▶ EXERCISE DESCRIPTION:
Nothing but the line containing "At what coordinates should I click to accomplish: Tap" and the lines after it in the entries below should appear, each repeated exactly.

▶ INFORMATION SUPPLIED:
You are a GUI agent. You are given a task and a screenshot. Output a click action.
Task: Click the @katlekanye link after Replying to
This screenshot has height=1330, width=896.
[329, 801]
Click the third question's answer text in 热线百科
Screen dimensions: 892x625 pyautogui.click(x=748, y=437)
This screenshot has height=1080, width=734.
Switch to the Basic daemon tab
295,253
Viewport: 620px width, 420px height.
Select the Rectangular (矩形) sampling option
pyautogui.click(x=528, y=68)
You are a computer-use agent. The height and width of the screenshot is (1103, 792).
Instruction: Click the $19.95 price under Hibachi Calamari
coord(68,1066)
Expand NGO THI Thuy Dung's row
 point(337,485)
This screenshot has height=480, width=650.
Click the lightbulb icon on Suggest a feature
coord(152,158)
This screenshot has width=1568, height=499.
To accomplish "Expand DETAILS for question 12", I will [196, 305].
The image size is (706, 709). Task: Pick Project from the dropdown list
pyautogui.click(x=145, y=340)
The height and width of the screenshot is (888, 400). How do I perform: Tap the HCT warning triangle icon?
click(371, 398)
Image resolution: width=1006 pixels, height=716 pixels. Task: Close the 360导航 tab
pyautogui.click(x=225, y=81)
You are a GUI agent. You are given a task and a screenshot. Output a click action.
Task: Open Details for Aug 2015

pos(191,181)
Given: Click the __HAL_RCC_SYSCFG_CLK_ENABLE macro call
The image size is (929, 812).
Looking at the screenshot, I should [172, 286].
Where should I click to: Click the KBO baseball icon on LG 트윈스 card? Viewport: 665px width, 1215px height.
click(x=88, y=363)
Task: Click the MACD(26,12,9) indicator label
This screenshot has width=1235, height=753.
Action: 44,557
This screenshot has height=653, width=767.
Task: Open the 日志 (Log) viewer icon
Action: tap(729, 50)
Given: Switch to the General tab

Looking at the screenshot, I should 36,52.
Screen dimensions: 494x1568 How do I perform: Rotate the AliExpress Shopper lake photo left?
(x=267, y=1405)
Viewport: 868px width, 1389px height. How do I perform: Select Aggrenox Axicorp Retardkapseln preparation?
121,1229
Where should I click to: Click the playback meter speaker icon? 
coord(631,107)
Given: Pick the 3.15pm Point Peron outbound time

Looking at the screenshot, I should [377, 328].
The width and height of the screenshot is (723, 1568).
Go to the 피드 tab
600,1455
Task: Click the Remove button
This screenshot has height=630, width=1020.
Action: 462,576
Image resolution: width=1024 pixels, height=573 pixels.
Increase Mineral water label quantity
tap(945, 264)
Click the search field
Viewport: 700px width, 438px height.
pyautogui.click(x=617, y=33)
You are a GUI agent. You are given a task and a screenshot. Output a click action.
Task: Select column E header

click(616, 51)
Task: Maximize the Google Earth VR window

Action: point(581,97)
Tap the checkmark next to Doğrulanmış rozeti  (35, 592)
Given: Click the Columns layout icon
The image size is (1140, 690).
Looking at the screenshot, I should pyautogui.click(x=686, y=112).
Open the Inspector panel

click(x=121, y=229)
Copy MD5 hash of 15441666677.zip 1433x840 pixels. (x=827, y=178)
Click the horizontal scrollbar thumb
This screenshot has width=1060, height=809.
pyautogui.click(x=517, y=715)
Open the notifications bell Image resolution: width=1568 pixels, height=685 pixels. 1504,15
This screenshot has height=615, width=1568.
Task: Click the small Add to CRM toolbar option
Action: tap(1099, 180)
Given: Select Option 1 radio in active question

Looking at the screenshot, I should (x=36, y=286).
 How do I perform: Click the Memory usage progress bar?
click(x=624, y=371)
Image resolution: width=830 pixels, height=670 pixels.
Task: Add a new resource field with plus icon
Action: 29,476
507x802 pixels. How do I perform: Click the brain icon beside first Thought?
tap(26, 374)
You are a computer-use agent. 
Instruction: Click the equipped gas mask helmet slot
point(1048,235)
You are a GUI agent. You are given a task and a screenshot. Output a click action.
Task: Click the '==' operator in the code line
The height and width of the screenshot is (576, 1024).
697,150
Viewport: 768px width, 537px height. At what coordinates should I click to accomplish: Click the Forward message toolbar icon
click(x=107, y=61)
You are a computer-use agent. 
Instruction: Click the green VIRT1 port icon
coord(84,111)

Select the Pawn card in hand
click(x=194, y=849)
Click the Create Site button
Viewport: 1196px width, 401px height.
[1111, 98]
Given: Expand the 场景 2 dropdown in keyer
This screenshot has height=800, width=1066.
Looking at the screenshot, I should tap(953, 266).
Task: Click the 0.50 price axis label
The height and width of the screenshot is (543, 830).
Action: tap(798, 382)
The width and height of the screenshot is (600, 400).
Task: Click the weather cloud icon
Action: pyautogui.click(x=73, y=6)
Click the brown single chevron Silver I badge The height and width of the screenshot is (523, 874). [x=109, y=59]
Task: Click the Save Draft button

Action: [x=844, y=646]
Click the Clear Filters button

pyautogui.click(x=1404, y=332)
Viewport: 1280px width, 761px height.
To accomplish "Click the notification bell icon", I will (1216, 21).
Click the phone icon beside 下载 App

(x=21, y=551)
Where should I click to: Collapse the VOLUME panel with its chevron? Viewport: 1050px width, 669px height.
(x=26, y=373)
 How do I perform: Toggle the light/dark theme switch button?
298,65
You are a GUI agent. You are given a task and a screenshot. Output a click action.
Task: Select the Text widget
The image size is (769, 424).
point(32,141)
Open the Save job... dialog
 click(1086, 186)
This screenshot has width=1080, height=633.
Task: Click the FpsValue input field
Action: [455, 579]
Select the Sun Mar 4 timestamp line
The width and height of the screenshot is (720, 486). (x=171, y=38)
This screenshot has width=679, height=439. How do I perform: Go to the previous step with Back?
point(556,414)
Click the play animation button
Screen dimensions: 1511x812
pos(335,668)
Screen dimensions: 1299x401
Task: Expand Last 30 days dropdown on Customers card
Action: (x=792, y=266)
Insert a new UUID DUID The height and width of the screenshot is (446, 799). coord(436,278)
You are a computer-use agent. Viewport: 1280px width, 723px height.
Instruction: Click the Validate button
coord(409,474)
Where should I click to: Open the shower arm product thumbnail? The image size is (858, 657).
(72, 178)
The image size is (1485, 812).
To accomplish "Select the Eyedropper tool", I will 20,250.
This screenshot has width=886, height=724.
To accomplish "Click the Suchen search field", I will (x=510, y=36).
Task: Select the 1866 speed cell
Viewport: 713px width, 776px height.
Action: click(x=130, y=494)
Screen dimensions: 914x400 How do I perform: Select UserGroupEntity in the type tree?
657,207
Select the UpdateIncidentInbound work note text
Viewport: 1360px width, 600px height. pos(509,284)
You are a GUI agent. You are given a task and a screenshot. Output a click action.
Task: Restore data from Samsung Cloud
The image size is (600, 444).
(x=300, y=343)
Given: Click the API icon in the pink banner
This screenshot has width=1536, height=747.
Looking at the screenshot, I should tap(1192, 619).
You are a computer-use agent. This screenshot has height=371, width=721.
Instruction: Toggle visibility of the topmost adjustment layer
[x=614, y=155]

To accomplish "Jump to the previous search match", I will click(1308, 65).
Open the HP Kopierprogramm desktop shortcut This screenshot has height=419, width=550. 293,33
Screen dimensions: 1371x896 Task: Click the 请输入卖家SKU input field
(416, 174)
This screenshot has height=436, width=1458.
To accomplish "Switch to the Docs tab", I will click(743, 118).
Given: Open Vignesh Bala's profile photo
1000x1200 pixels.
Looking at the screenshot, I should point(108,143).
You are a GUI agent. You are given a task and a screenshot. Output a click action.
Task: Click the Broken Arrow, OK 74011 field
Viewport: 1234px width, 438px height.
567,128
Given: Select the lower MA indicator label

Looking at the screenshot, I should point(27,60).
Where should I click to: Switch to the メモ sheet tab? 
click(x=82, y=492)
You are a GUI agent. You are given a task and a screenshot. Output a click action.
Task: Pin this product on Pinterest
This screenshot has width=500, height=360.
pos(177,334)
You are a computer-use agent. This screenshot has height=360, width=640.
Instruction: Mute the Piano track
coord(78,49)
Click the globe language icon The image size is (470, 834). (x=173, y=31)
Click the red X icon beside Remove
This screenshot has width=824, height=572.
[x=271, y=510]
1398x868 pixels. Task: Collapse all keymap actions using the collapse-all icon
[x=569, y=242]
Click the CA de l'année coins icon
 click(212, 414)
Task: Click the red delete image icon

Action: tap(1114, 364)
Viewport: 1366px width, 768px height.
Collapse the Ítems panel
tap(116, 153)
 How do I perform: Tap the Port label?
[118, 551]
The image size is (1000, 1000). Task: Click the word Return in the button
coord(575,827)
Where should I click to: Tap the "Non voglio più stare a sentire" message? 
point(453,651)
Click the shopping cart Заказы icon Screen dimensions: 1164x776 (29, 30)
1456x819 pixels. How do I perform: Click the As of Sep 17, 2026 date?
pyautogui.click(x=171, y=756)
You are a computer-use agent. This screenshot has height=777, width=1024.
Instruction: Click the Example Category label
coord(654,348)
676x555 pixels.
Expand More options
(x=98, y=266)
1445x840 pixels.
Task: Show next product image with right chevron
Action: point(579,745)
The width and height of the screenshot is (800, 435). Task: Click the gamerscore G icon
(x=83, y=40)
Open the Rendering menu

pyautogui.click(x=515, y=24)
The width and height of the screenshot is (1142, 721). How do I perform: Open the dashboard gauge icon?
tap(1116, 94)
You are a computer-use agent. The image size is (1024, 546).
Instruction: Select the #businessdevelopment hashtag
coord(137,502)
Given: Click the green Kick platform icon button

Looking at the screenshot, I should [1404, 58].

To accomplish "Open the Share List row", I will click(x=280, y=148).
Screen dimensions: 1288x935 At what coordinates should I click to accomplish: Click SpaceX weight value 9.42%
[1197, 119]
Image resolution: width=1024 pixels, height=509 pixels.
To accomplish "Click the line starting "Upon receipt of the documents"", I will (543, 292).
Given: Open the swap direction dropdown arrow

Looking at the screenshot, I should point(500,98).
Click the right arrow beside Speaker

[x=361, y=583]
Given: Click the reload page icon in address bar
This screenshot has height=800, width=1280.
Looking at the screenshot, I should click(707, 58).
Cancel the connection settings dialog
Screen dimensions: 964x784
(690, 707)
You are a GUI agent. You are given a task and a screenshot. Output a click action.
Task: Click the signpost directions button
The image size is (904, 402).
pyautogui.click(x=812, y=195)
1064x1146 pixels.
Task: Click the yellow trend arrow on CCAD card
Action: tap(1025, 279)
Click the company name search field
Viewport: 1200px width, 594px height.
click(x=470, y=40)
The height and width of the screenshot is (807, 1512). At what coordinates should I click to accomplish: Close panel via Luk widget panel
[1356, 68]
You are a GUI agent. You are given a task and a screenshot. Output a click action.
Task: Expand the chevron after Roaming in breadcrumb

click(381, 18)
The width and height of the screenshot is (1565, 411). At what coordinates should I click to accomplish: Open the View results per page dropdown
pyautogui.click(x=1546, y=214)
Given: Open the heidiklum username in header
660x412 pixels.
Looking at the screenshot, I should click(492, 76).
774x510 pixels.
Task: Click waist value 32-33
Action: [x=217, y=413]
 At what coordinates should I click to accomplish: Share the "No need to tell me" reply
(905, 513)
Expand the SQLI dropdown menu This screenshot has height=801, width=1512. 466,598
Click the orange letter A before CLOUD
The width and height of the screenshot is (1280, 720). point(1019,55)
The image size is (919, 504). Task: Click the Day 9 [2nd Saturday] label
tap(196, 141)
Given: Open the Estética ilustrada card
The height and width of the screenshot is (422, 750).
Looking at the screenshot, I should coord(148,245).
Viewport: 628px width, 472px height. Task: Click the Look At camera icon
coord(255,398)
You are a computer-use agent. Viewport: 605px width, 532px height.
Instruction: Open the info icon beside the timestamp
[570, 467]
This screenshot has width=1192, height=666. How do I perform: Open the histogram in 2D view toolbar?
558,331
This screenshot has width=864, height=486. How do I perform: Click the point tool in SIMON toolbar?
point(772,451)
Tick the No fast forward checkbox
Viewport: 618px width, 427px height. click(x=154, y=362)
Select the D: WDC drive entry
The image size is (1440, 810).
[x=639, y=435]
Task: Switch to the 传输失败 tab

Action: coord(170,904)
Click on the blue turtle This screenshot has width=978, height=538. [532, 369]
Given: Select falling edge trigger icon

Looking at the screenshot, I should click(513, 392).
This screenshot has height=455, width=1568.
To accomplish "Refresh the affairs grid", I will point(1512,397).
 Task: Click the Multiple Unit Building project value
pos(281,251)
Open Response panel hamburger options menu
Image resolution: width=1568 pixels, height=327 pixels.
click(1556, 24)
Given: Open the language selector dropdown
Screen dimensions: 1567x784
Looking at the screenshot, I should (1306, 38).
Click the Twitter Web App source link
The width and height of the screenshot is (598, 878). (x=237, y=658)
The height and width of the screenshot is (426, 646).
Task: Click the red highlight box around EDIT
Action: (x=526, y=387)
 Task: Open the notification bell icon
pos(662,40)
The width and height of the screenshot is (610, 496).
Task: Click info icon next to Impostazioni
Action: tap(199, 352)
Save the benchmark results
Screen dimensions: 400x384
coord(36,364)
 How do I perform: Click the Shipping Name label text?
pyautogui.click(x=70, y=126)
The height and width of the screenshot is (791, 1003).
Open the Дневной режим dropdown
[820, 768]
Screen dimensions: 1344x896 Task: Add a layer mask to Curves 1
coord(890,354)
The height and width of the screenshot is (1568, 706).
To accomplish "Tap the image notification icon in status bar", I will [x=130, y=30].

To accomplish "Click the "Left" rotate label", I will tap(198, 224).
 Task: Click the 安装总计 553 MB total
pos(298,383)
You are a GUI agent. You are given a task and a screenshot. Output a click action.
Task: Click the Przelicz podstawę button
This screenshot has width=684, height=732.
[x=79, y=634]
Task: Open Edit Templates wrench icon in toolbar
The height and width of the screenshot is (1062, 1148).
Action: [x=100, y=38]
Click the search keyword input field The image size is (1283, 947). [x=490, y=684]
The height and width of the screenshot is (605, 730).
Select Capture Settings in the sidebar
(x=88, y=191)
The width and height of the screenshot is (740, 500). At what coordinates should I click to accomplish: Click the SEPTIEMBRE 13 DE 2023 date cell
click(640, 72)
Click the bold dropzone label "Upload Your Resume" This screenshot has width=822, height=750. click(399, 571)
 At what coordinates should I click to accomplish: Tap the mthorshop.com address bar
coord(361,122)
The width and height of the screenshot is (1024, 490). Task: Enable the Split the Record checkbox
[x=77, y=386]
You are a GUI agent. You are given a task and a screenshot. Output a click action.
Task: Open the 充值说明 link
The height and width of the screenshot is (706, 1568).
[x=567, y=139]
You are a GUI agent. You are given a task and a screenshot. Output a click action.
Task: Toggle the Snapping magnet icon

▶ EXERCISE ANSWER:
 At what coordinates should I click to accomplish: Tap the mthorshop.com address bar
coord(361,122)
The width and height of the screenshot is (1024, 490). Task: Enable the Split the Record checkbox
[x=77, y=386]
You are a GUI agent. You are given a task and a screenshot. Output a click action.
Task: Open the 充值说明 link
The height and width of the screenshot is (706, 1568).
[x=567, y=139]
You are a GUI agent. You are given a task and a screenshot. Output a click action.
Task: Toggle the Snapping magnet icon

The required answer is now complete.